The banks sector was the sixth largest contributor to R&D in the UK850 and the 16th in the G1400 in 2007

  • None of the top 25 R&D investors globally is a bank.
  • Three banks are, however, amongst the top 25 UK investors in the UK850: they dominate R&D spend in the UK banks sector accounting for 87% of the sector total, and 4% of UK850 spend.
  • Only two other banks are part of the UK850 making five companies in total.
  • R&D spending by banks continues to grow more quickly than sales amongst the largest investors.

This summary provides a brief overview of R&D expenditure by companies within the banks sector based on the data which underpin the 2008 R&D Scoreboard. It:

  • describes the broad features of R&D in the sector;
  • explains the pattern of R&D both in the UK and globally;
  • identifies the leading investors in the UK and globally; and
  • highlights key trends in R&D spend by the sector

The banks sector

The only type of R&D capitalised by banks is investment in the development of internally generated software which underpins their business systems. Banks do not generally capitalise their R&D due to the nature of the sector which does not encourage the development of proprietary products since they offer little as a source of sustainable competitive advantage. Instead, they typically derive competitive advantage from brands, reputation, customer relationships, market positioning and the skills of management and staff.

SUPPLIED MATERIAL
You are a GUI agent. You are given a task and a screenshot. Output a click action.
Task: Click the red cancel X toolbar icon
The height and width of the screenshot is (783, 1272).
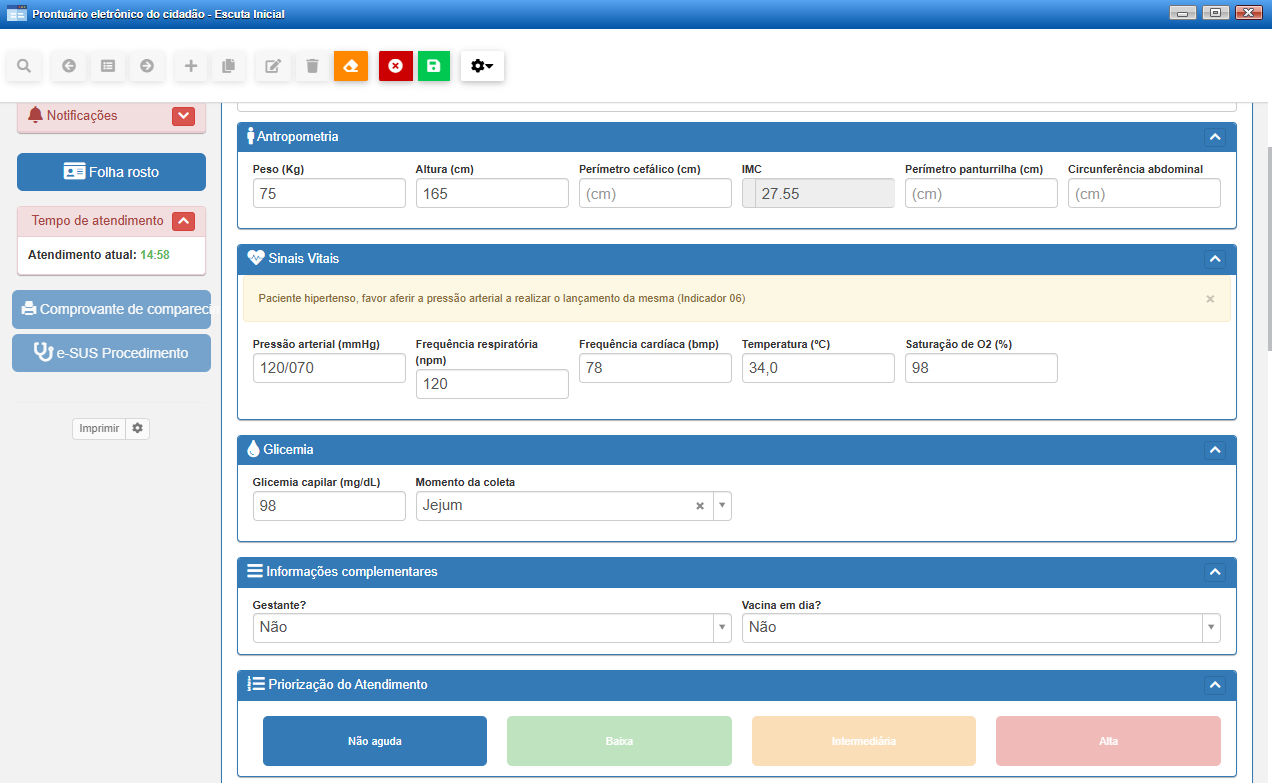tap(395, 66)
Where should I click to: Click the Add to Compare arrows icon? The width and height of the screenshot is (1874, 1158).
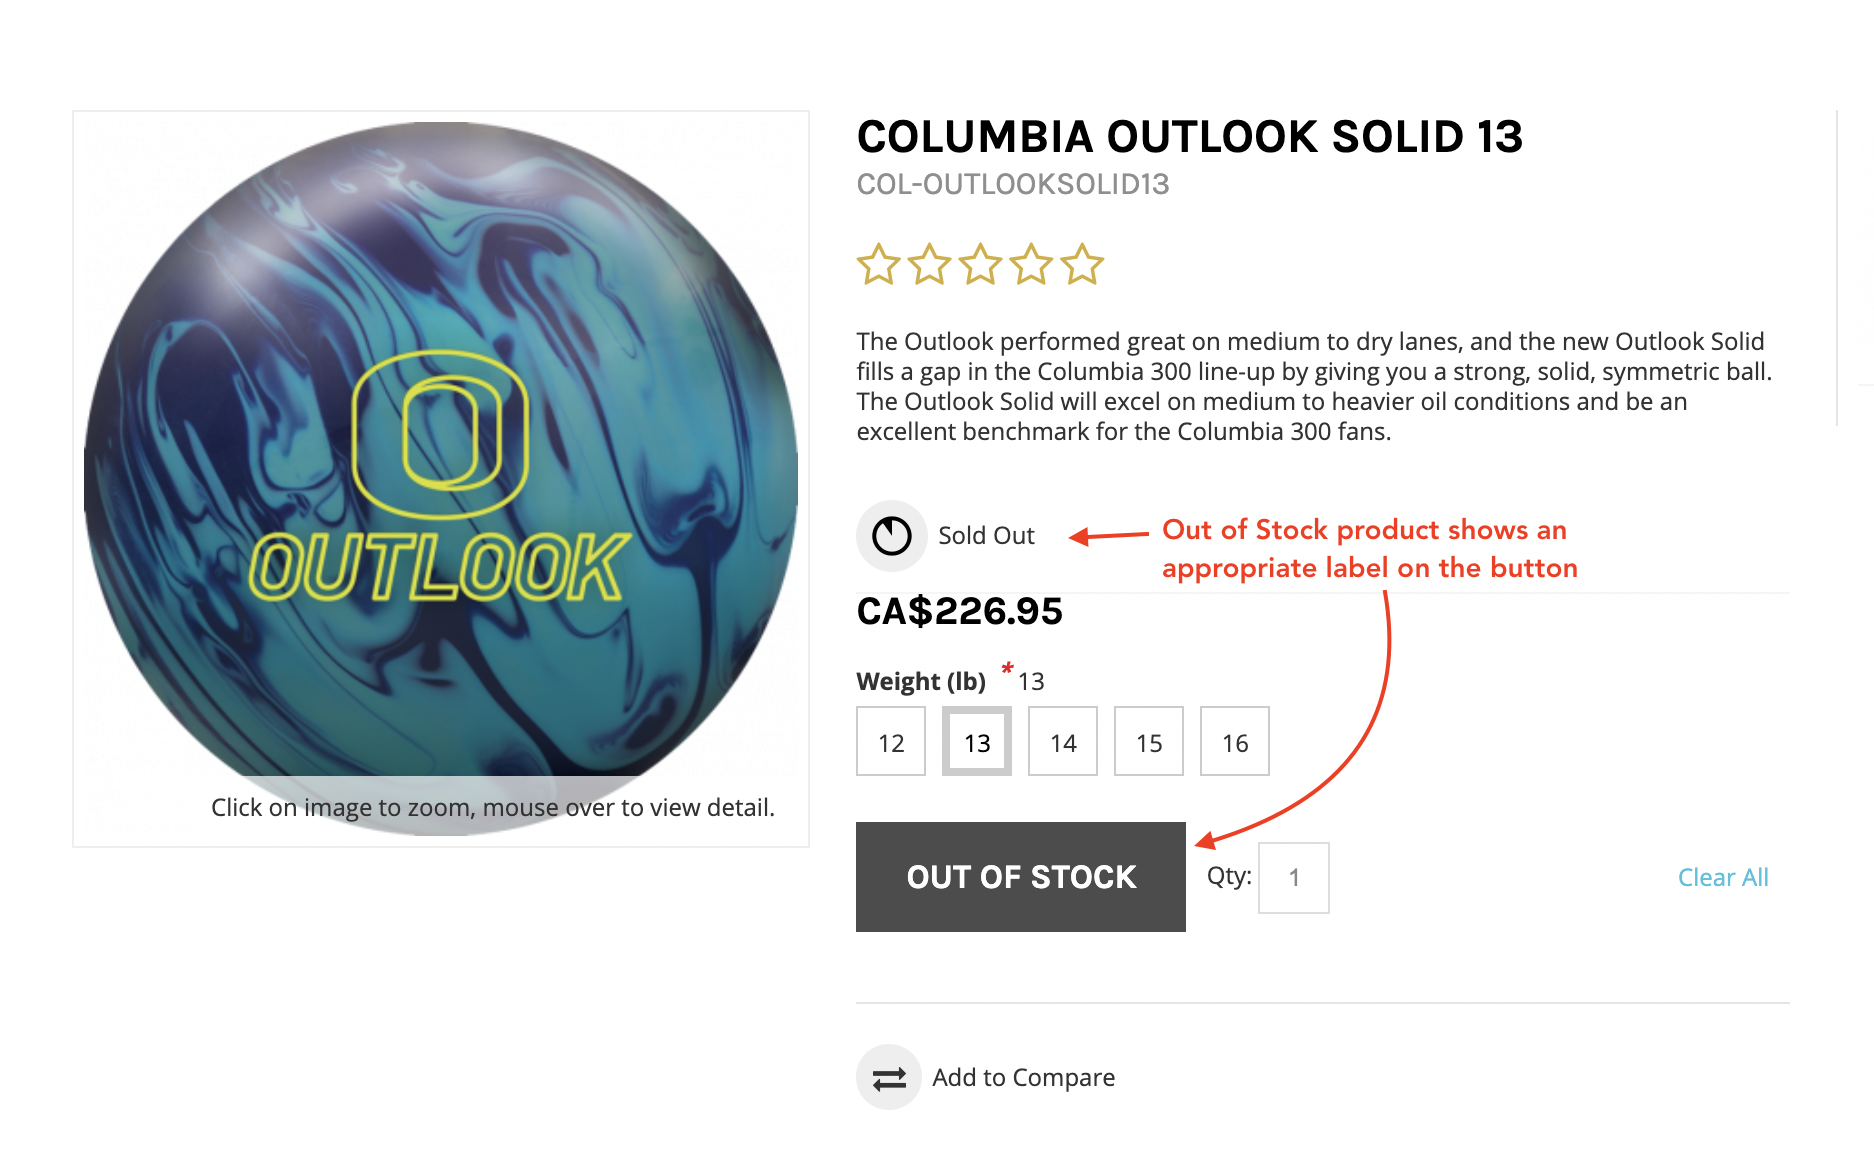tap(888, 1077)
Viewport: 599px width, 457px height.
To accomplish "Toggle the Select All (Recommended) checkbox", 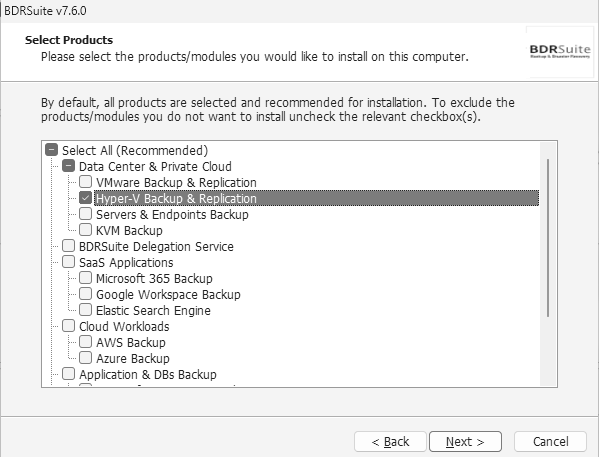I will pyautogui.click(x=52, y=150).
* * *
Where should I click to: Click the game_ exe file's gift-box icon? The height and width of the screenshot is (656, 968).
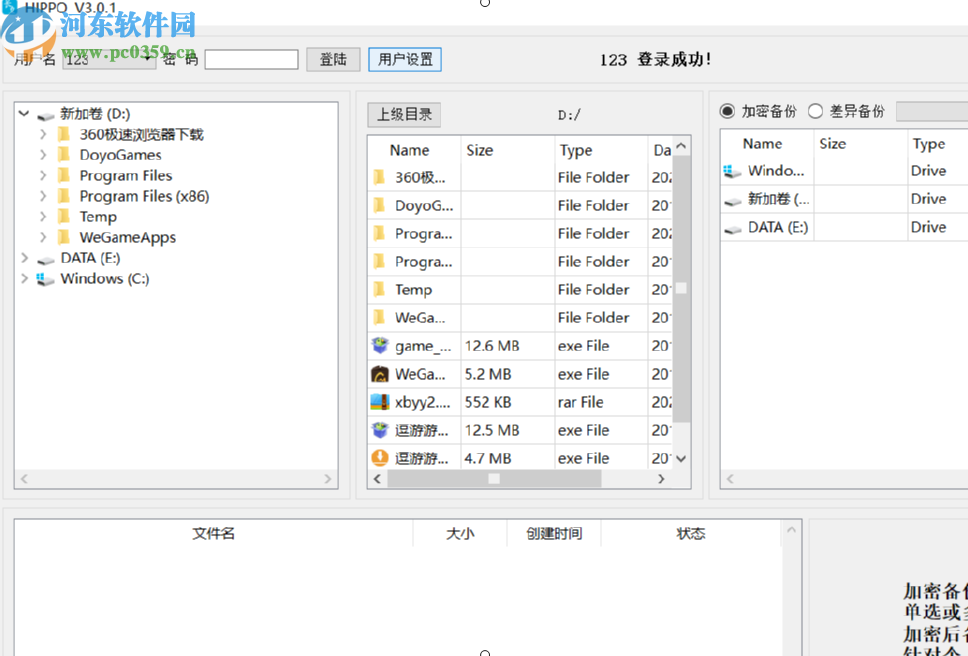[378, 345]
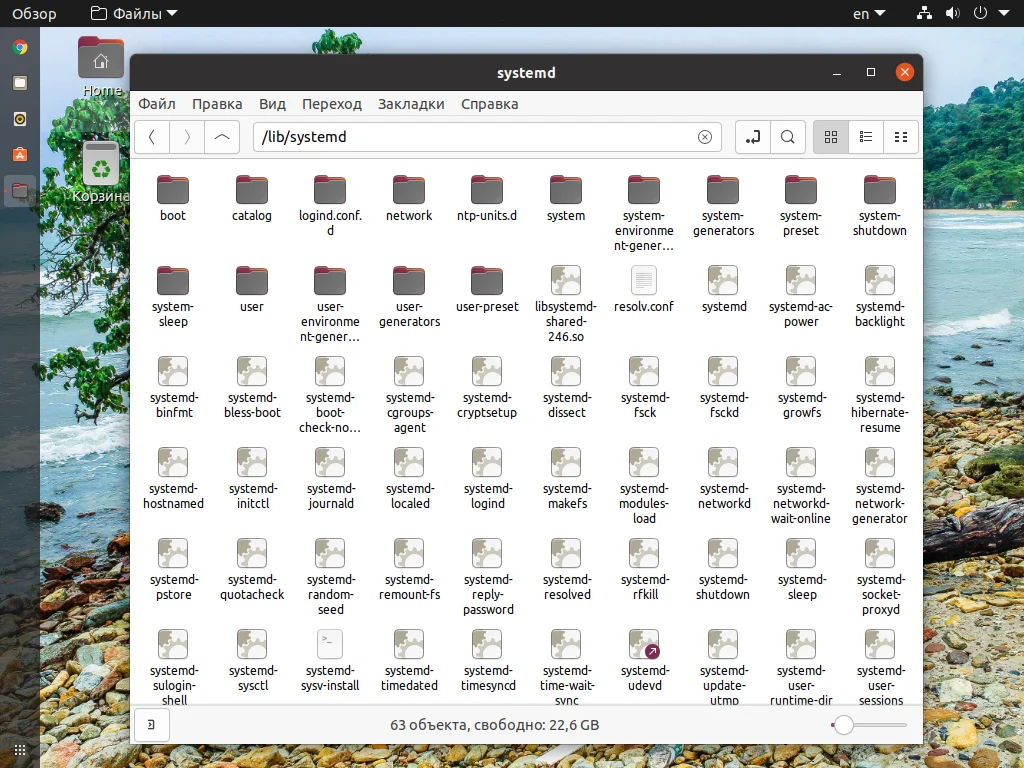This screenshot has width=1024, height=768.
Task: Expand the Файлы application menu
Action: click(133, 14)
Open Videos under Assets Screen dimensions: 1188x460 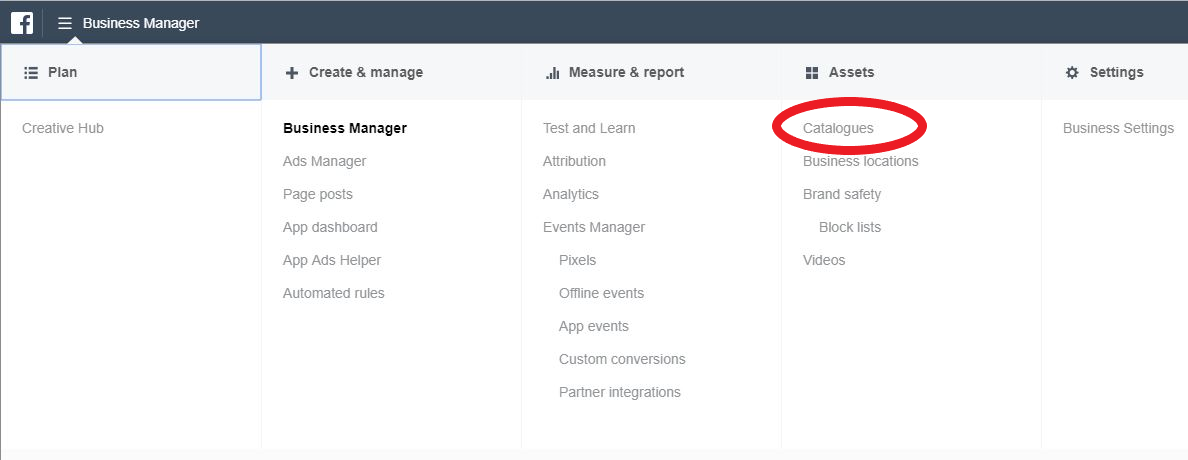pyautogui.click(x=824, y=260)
* * *
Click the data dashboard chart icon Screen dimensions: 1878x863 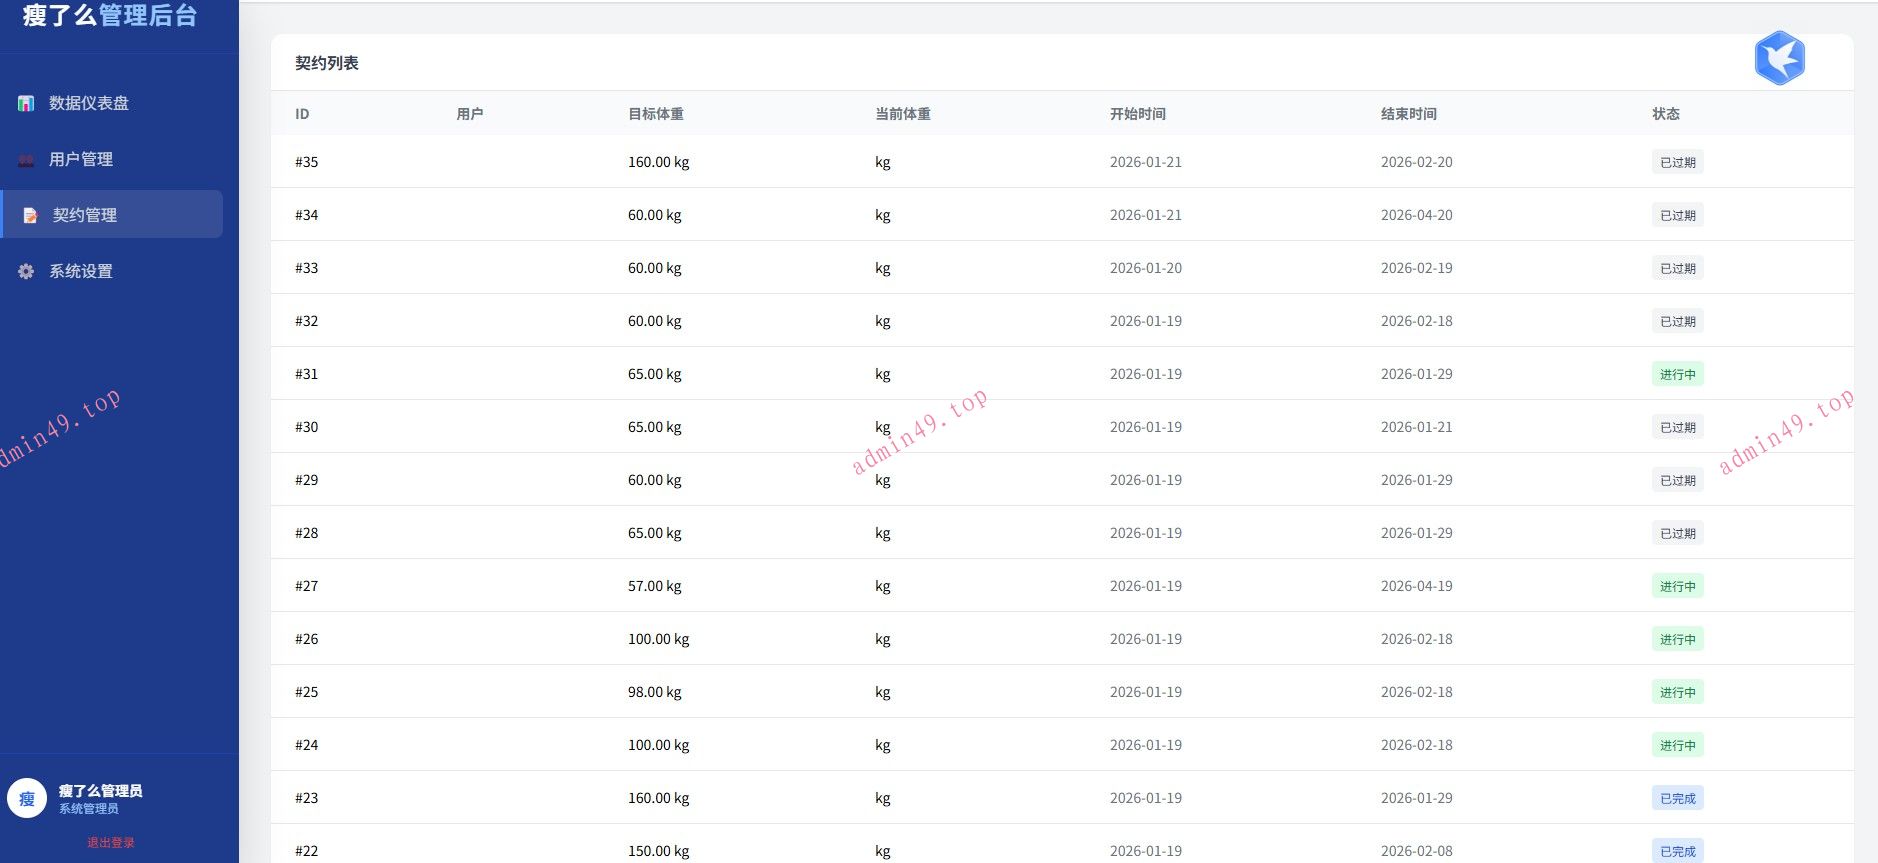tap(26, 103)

WHAT NEEDS TO BE DONE
According to the banks R&D summary, why do banks not generally capitalise their R&D? Answer in one to three sentences. The material comes from a separate source unrelated to the banks R&D summary.

SOLUTION
The nature of the sector does not encourage the development of proprietary products, since such products offer little as a source of sustainable competitive advantage. Banks instead typically derive competitive advantage from brands, reputation, customer relationships, market positioning and the skills of management and staff.